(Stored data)
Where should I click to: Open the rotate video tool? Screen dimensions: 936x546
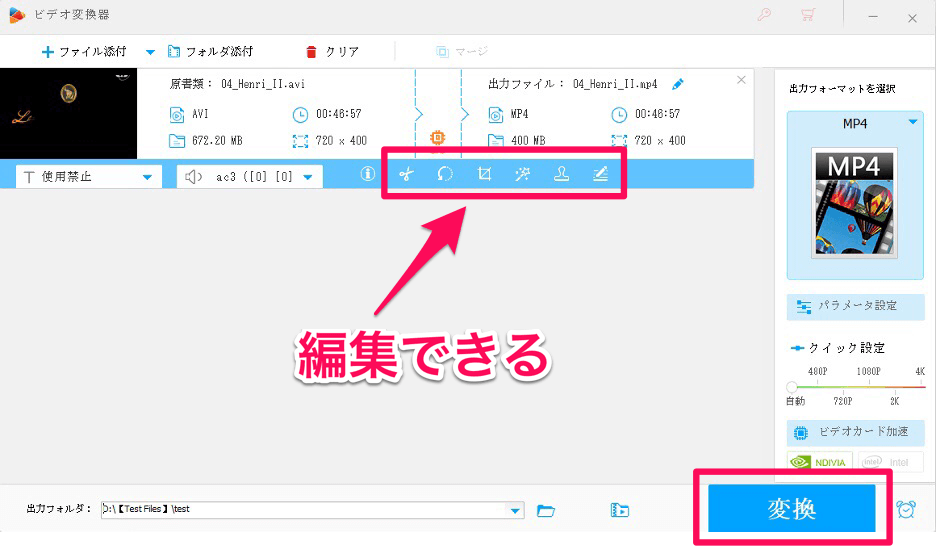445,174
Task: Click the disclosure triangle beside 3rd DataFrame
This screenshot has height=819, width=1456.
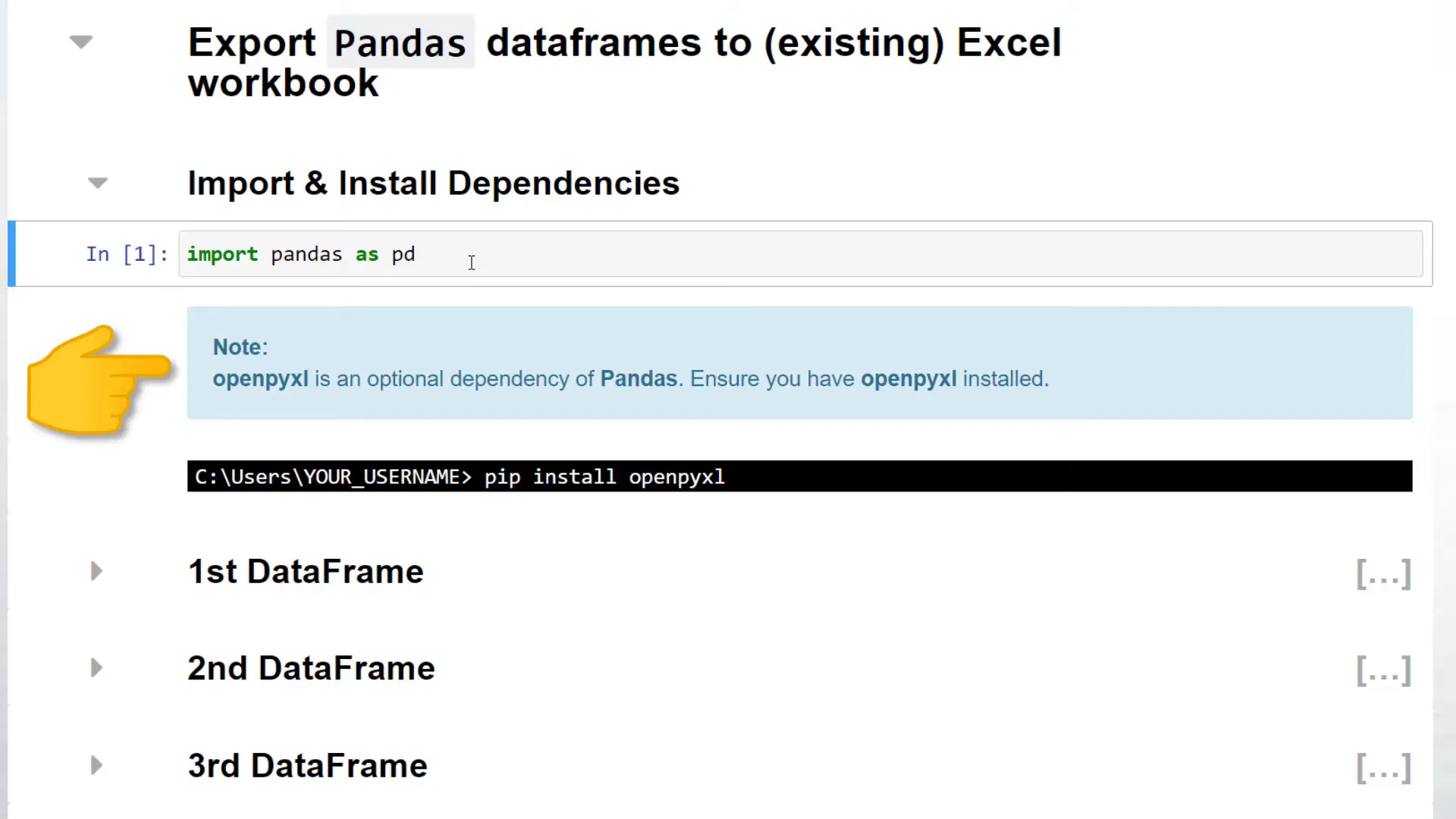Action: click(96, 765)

** The problem **
Only the lines from the one containing "Task: Click the" through the end of the data above are to be output, exactly and without pictures.

** Task output **
Task: Click the disclosure triangle beside 3rd DataFrame
This screenshot has height=819, width=1456.
Action: click(96, 765)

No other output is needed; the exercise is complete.